Restate word for word the entries below, starting with the line with "The width and height of the screenshot is (1280, 787)." and continuing through the line with "Click the man". Include both of those lines and no others.
****
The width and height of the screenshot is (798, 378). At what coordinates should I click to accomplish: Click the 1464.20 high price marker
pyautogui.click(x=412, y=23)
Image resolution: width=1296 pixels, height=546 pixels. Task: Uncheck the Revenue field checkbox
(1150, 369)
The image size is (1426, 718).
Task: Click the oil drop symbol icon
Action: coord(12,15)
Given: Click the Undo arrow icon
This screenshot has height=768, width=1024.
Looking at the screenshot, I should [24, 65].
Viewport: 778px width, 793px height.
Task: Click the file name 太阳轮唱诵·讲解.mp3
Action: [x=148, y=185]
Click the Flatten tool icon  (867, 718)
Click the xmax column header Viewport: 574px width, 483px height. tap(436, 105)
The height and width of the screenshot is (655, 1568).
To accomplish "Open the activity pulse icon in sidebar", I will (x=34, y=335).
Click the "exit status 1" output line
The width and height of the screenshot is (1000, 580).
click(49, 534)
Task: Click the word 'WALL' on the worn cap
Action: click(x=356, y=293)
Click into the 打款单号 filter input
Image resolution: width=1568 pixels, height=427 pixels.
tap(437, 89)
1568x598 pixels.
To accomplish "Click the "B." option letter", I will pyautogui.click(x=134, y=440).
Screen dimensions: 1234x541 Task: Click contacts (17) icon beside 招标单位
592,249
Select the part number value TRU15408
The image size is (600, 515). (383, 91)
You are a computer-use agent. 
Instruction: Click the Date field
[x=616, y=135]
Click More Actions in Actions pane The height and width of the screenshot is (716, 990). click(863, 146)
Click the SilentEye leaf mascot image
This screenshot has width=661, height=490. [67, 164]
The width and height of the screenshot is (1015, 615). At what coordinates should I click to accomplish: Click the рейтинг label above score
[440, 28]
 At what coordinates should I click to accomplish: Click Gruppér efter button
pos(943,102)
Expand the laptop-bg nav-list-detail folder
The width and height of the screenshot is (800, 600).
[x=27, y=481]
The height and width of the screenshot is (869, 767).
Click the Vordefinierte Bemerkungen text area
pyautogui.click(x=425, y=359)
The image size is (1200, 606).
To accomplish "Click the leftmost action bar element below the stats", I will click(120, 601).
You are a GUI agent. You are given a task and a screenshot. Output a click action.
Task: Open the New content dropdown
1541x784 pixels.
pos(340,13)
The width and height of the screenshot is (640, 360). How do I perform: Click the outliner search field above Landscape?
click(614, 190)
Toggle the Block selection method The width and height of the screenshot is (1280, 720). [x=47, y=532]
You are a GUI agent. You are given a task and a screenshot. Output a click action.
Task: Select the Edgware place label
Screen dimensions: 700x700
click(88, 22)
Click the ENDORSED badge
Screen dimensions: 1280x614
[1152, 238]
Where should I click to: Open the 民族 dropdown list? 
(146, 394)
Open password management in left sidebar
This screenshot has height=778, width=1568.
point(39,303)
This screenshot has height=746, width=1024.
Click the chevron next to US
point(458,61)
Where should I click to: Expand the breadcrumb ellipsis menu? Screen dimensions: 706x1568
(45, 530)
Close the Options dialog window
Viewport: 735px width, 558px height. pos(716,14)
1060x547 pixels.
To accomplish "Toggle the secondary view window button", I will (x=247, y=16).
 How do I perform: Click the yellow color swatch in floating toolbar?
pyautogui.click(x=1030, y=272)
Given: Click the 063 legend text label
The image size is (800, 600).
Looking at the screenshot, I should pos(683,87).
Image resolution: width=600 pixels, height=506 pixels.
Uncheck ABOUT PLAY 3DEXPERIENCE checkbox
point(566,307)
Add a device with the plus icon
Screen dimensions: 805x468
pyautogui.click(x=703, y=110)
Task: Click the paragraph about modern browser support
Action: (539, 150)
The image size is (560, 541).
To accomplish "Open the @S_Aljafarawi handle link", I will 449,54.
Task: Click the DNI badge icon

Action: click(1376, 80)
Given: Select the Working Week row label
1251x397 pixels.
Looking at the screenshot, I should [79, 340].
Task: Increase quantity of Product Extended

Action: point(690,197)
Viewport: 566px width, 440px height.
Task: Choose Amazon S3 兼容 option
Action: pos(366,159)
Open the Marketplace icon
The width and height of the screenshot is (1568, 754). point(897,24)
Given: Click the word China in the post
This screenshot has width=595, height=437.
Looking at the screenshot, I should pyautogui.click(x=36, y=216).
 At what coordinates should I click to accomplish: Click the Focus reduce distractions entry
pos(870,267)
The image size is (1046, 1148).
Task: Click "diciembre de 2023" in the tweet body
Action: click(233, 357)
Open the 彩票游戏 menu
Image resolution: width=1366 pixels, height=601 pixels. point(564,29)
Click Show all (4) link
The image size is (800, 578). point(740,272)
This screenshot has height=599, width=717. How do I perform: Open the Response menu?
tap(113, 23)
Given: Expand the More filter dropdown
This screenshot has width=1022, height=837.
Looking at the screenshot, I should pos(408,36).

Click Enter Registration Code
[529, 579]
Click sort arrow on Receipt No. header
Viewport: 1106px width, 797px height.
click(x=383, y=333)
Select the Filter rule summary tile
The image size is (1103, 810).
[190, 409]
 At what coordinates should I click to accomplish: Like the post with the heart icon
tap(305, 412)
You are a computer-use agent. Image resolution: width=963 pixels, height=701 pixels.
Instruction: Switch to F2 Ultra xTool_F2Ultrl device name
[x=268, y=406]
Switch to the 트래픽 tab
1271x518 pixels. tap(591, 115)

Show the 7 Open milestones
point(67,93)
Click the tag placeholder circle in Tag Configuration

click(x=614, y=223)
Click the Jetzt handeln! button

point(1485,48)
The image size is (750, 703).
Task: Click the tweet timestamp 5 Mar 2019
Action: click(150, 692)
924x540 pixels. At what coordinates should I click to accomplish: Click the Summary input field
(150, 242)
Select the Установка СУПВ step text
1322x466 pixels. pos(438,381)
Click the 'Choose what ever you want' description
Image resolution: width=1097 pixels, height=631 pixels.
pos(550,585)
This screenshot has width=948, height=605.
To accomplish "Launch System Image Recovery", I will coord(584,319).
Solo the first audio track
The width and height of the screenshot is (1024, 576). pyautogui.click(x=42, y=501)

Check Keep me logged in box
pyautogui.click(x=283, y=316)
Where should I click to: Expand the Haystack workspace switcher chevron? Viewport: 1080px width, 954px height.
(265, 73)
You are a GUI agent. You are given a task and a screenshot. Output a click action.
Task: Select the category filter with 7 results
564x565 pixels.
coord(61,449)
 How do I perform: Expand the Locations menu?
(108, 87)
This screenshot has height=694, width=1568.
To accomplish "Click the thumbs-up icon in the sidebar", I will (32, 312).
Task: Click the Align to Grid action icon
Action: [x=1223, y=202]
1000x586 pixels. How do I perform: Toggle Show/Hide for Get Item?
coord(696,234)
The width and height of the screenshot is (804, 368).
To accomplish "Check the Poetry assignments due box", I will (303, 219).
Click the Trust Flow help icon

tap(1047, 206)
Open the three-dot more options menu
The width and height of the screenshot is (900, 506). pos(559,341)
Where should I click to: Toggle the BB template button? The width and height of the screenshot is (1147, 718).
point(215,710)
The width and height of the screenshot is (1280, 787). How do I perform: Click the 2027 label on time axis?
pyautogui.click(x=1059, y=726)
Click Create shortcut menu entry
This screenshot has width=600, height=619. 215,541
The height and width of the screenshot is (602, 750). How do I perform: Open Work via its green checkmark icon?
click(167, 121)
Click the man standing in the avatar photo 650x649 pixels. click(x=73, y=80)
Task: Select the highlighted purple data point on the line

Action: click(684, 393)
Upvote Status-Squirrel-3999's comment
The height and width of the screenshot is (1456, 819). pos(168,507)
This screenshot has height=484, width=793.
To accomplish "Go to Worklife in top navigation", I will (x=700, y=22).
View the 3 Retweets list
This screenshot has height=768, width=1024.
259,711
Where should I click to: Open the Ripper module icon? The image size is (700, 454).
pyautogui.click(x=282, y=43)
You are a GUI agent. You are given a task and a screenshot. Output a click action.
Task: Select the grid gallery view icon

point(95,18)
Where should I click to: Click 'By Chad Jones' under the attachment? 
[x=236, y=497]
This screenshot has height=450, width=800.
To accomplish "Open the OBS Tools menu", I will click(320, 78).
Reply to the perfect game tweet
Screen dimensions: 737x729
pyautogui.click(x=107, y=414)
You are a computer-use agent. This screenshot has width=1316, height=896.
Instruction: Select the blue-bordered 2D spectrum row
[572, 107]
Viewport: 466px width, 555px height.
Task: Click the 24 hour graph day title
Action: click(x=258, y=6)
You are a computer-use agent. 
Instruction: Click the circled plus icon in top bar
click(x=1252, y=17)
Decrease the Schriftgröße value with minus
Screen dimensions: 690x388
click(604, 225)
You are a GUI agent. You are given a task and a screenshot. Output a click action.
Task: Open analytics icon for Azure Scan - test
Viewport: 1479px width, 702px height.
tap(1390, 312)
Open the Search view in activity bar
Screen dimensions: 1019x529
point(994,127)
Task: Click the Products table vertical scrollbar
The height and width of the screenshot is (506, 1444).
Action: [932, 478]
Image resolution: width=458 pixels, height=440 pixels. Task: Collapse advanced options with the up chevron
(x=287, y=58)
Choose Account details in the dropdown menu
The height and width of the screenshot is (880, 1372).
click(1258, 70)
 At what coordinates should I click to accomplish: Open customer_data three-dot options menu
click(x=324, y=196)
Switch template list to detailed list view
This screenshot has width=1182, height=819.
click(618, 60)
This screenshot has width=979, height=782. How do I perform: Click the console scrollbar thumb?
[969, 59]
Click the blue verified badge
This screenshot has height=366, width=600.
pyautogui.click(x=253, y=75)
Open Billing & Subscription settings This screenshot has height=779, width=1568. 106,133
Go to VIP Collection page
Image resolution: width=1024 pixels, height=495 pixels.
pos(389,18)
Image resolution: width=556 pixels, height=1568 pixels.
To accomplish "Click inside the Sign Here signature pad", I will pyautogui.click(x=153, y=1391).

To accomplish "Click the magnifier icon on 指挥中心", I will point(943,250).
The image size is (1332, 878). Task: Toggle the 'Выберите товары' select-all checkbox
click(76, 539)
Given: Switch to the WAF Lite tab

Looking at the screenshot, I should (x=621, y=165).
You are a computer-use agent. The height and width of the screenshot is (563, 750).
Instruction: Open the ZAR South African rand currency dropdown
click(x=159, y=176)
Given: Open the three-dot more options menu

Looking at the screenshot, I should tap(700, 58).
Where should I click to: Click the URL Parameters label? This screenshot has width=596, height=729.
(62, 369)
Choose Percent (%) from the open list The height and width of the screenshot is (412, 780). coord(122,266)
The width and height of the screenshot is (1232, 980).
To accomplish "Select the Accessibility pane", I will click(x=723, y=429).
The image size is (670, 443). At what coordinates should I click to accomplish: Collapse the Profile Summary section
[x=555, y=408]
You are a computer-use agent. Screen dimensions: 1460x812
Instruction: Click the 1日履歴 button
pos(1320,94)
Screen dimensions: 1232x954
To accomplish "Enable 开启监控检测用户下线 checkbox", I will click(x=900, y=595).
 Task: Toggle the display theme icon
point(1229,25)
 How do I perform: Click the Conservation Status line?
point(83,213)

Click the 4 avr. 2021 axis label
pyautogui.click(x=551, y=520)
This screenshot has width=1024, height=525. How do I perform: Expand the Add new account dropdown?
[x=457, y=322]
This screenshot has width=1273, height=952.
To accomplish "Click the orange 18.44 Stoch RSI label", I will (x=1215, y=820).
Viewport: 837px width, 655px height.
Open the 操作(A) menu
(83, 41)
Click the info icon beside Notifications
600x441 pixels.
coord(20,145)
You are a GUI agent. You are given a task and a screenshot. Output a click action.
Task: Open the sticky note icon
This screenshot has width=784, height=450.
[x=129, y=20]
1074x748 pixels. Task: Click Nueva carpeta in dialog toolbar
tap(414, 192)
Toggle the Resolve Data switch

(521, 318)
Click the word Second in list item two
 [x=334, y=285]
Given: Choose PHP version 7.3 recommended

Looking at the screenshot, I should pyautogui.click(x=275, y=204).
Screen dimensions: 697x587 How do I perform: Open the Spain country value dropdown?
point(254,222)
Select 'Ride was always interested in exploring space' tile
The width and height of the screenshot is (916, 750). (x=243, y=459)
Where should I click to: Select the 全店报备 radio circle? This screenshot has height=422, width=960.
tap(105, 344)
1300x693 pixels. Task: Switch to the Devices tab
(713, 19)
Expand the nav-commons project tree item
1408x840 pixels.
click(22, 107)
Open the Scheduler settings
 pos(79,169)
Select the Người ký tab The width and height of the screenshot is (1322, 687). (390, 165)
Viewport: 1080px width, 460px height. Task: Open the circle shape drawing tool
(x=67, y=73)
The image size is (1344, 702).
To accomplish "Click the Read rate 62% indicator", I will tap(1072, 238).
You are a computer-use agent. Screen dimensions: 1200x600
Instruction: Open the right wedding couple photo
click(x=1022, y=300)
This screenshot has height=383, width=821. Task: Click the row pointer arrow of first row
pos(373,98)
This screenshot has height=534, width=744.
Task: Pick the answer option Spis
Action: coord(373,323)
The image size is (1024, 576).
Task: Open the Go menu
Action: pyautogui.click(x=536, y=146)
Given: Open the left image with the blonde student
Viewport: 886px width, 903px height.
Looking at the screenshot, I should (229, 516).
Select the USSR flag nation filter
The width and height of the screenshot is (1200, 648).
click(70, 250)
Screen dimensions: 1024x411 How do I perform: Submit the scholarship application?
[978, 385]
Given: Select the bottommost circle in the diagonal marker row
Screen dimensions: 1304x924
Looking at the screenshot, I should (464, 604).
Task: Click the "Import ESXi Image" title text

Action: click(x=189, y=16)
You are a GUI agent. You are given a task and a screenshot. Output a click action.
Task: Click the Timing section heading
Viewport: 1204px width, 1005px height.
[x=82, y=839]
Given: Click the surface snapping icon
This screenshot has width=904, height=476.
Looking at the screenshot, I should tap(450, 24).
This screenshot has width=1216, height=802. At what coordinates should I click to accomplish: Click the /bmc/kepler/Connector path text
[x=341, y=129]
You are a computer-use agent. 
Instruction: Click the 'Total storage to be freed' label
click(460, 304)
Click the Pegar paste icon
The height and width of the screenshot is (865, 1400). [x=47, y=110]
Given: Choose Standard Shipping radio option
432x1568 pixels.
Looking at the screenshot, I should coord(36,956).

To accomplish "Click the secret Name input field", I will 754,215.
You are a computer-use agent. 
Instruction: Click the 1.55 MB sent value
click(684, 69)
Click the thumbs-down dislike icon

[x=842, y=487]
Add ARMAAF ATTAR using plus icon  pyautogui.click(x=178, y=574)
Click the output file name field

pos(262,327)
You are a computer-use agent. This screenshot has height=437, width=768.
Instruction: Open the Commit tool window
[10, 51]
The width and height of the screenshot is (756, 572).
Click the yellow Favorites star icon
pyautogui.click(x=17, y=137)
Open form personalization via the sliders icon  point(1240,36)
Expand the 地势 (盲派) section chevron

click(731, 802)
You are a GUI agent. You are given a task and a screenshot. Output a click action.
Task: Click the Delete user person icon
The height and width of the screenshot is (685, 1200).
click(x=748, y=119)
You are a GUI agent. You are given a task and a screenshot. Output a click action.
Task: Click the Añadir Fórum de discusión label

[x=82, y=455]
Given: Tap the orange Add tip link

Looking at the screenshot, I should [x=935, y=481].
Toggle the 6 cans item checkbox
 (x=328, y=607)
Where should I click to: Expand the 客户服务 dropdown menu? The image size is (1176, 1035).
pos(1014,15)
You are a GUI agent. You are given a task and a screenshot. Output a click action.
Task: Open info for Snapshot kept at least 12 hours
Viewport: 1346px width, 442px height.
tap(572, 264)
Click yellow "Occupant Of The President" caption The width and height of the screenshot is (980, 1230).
****
(Response box):
The width and height of the screenshot is (1280, 787). How do I perform: Click the 2027 label on time axis?
pyautogui.click(x=1059, y=726)
Click Create shortcut menu entry
This screenshot has width=600, height=619. 215,541
The height and width of the screenshot is (602, 750). How do I perform: Open Work via its green checkmark icon?
click(167, 121)
Click the man standing in the avatar photo 650x649 pixels. click(x=73, y=80)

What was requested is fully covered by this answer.